EXERCISE SET:
**a.** Please name the three methods of changing a name that the Georgia name-restoration text lays out in its table.
**b.** According to the Georgia name-restoration text, when does a restored name take effect?
**c.** Continue the Georgia name-restoration text from its last paragraph.

Yes. Georgia law expressly allows a divorcing spouse to reclaim a maiden or prior name, and the process is far simpler than a general legal name change. Under O.C.G.A. § 19-5-16, a party to a divorce may request restoration of a maiden or prior name in their pleadings, and the final judgment and decree must then specify and restore that name.
There is no separate court case, no publication in a newspaper, and no extra filing fee when you handle it inside the divorce. The restored name becomes effective the moment the judge signs the final decree, and the decree itself serves as your legal proof of the change.
Georgia limits this streamlined path to restoring a name you previously held — typically your birth or maiden surname, or a surname from an earlier marriage. If you want an entirely new name unrelated to a prior one, you fall outside § 19-5-16 and must use the general name-change petition under O.C.G.A. § 19-12-1 instead.
The Three Legal Methods to Change Your Name
Georgia offers three distinct routes, and the right one depends on where you are in the divorce process and what name you want.
| Method | Statute | When to use it | Cost | Publication required? |
|---|---|---|---|---|
| Request in divorce pleadings | O.C.G.A. § 19-5-16 | Divorce is still pending | $0 (part of decree) | No |
| Post-divorce motion | O.C.G.A. § 19-5-16(b) | Divorce already final | Small county motion fee | No |
| General name-change petition | O.C.G.A. § 19-12-1 | Any name, unrelated to divorce | About $200–$290 total | Yes |
The first two methods restore a prior name tied to the divorce and are fast and inexpensive. The third is a broader civil action for any name change and carries publication, a hearing, and higher costs. Most divorcing Georgians use one of the first two.
Method 1: Request Restoration in Your Divorce Pleadings
The cleanest approach is to ask for your maiden or prior name in the divorce paperwork itself. A party can pray for restoration of a prior name in the Complaint for Divorce, or in an Answer and Counterclaim if you are the responding spouse. When the divorce is granted, the final decree specifies and restores the requested name automatically.
This method costs nothing beyond the divorce you are already filing, and it produces the strongest single document — a certified final decree that both dissolves the marriage and restores your name. Agencies like the Social Security Administration and the Georgia Department of Driver Services accept that decree as proof.

MATERIAL:
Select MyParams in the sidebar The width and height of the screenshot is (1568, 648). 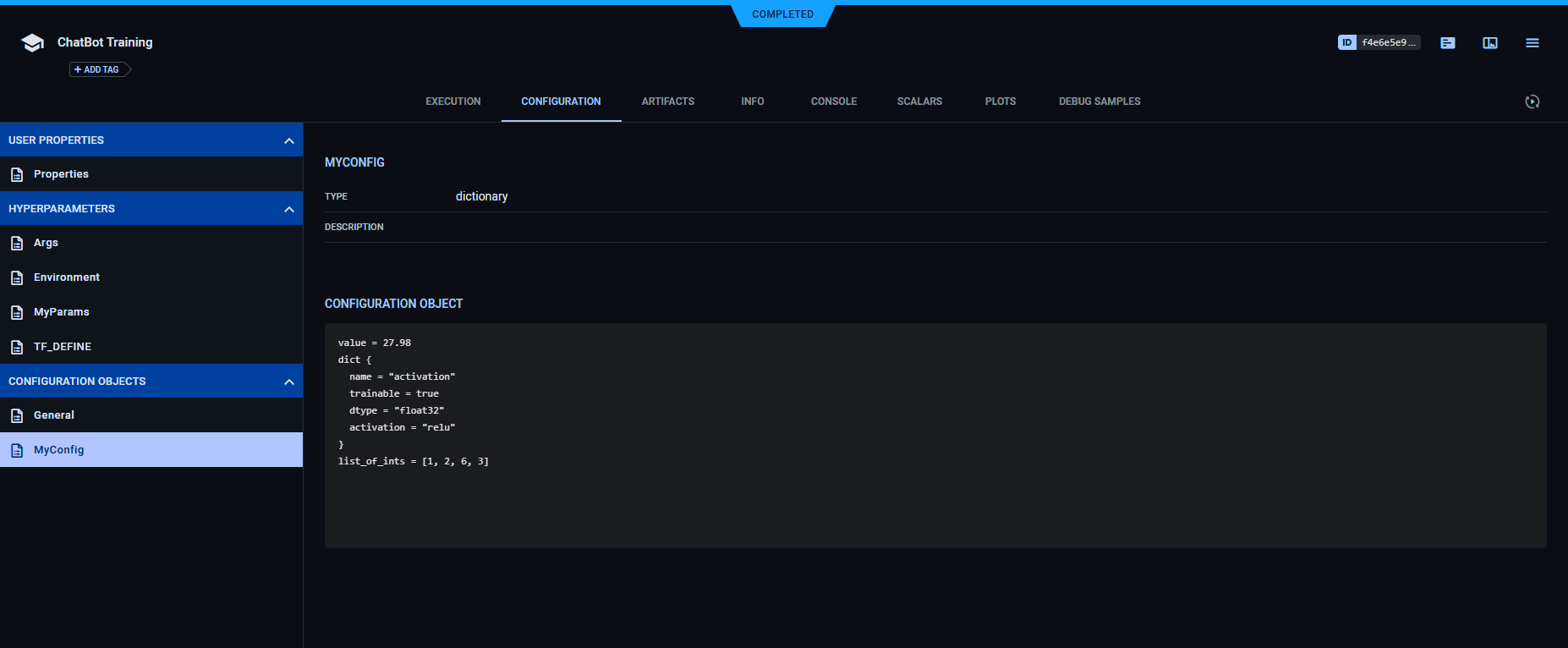(x=62, y=312)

OUTPUTS BY TASK:
**a.**
- Request in divorce pleadings
- Post-divorce motion
- General name-change petition

**b.** The moment the judge signs the final decree.

**c.**
The only limitation is timing. Once the decree is entered without a name-restoration request, this route closes, and you move to Method 2. For that reason, decide on your name before the decree is finalized whenever possible, and confirm the restored name is spelled correctly in the draft decree before the judge signs it.
Method 2: File a Post-Divorce Motion Under O.C.G.A. § 19-5-16
If your divorce is already final and you did not request your name back, a 2024 amendment made recovery easy. For motions filed on or after May 1, 2024, O.C.G.A. § 19-5-16(b) lets a former spouse file a motion at any time after the divorce to restore the given surname shown on their birth certificate — even though restoration was not requested in the original pleadings.
Two features make this route painless. First, no publication in a legal organ is required, so you avoid the newspaper notice that general name changes demand. Second, the court may issue the restoration order in chambers, with or without a hearing, meaning many petitioners never appear in court.
You file the motion in the Superior Court that granted your divorce. The filing fee is a modest county motion fee that varies by county, so confirm the current amount with the Clerk of Superior Court where your divorce was entered. Because the statute restores the surname shown on your birth certificate, this method fits people returning to a birth name rather than adopting a wholly new one.
Method 3: General Name-Change Petition Under O.C.G.A. § 19-12-1
If you want a name that is not a prior or birth name — a brand-new surname, or a change unrelated to the divorce — you must use the general petition under O.C.G.A. § 19-12-1. This is a full civil action and is noticeably more involved than the divorce-based methods.
The general petition requires three things the streamlined methods do not: a petition filed in Superior Court, published notice in the county's legal newspaper (typically once a week for four weeks), and, in many counties, a court hearing. The entire process usually takes about five to seven weeks from filing to final order, and total costs commonly land between $200 and $290 once the filing fee and publication charges are combined.
Because of the added cost, time, and publication requirement, most people leaving a marriage use § 19-5-16 rather than § 19-12-1. Reserve the general petition for situations the divorce statute cannot reach.
Getting a Certified Copy of Your Decree
Whichever divorce-based method you use, you need a certified copy of the order to update your records. The date-stamped copy you receive at the courthouse is not enough — the Social Security Administration, the Department of Driver Services, and banks all require a certified copy bearing the clerk's seal.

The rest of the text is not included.